→ WHAT THE EXERCISE ASKS: Retype every line below precisely as it appears.

Data extracted from a collection
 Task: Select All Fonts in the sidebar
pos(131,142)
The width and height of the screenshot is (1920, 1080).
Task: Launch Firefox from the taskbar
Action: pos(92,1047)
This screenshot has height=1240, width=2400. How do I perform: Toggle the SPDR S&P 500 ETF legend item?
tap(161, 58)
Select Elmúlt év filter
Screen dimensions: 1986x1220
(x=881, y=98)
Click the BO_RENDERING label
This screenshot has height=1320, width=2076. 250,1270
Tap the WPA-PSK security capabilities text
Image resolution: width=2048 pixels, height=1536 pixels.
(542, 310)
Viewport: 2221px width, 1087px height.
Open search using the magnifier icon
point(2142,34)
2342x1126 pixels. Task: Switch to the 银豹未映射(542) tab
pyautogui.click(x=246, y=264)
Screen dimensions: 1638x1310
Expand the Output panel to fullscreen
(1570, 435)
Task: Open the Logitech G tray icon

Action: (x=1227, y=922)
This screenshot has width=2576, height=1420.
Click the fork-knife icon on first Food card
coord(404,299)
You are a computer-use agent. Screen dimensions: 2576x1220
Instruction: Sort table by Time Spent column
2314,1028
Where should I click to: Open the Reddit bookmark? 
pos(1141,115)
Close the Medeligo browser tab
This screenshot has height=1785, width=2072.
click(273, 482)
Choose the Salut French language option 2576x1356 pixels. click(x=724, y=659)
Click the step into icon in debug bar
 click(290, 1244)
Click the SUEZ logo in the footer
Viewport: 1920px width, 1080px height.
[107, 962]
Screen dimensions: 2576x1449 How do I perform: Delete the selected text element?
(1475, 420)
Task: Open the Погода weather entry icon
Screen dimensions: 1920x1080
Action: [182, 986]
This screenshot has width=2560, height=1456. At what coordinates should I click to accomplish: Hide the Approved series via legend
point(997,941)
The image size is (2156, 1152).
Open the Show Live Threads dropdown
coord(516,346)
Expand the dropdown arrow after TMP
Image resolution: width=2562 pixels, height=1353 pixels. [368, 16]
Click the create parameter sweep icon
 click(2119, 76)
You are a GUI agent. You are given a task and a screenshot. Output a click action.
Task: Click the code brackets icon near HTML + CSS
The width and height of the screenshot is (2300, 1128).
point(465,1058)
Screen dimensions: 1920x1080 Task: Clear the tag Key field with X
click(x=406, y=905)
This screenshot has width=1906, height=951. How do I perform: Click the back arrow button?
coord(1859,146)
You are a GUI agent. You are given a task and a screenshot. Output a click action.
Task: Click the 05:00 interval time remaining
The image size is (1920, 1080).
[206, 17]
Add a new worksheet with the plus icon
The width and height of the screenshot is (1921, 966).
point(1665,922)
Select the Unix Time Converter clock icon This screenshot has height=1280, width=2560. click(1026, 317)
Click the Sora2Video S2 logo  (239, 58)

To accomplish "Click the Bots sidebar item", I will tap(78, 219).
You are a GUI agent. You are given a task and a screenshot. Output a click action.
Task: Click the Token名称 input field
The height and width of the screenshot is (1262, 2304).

→ ANSWER SECTION:
 Task: Select All Fonts in the sidebar
pos(131,142)
The width and height of the screenshot is (1920, 1080).
Task: Launch Firefox from the taskbar
Action: pos(92,1047)
This screenshot has height=1240, width=2400. How do I perform: Toggle the SPDR S&P 500 ETF legend item?
tap(161, 58)
Select Elmúlt év filter
Screen dimensions: 1986x1220
(x=881, y=98)
Click the BO_RENDERING label
This screenshot has height=1320, width=2076. 250,1270
Tap the WPA-PSK security capabilities text
Image resolution: width=2048 pixels, height=1536 pixels.
(542, 310)
Viewport: 2221px width, 1087px height.
Open search using the magnifier icon
point(2142,34)
2342x1126 pixels. Task: Switch to the 银豹未映射(542) tab
pyautogui.click(x=246, y=264)
Screen dimensions: 1638x1310
Expand the Output panel to fullscreen
(1570, 435)
Task: Open the Logitech G tray icon

Action: (x=1227, y=922)
This screenshot has width=2576, height=1420.
Click the fork-knife icon on first Food card
coord(404,299)
You are a computer-use agent. Screen dimensions: 2576x1220
Instruction: Sort table by Time Spent column
2314,1028
Where should I click to: Open the Reddit bookmark? 
pos(1141,115)
Close the Medeligo browser tab
This screenshot has height=1785, width=2072.
click(273, 482)
Choose the Salut French language option 2576x1356 pixels. click(x=724, y=659)
Click the step into icon in debug bar
 click(290, 1244)
Click the SUEZ logo in the footer
Viewport: 1920px width, 1080px height.
[107, 962]
Screen dimensions: 2576x1449 How do I perform: Delete the selected text element?
(1475, 420)
Task: Open the Погода weather entry icon
Screen dimensions: 1920x1080
Action: [182, 986]
This screenshot has width=2560, height=1456. At what coordinates should I click to accomplish: Hide the Approved series via legend
point(997,941)
The image size is (2156, 1152).
Open the Show Live Threads dropdown
coord(516,346)
Expand the dropdown arrow after TMP
Image resolution: width=2562 pixels, height=1353 pixels. [368, 16]
Click the create parameter sweep icon
 click(2119, 76)
You are a GUI agent. You are given a task and a screenshot. Output a click action.
Task: Click the code brackets icon near HTML + CSS
The width and height of the screenshot is (2300, 1128).
point(465,1058)
Screen dimensions: 1920x1080 Task: Clear the tag Key field with X
click(x=406, y=905)
This screenshot has width=1906, height=951. How do I perform: Click the back arrow button?
coord(1859,146)
You are a GUI agent. You are given a task and a screenshot. Output a click action.
Task: Click the 05:00 interval time remaining
The image size is (1920, 1080).
[206, 17]
Add a new worksheet with the plus icon
The width and height of the screenshot is (1921, 966).
point(1665,922)
Select the Unix Time Converter clock icon This screenshot has height=1280, width=2560. click(1026, 317)
Click the Sora2Video S2 logo  (239, 58)

To accomplish "Click the Bots sidebar item", I will tap(78, 219).
You are a GUI agent. You are given a task and a screenshot. Output a click action.
Task: Click the Token名称 input field
The height and width of the screenshot is (1262, 2304).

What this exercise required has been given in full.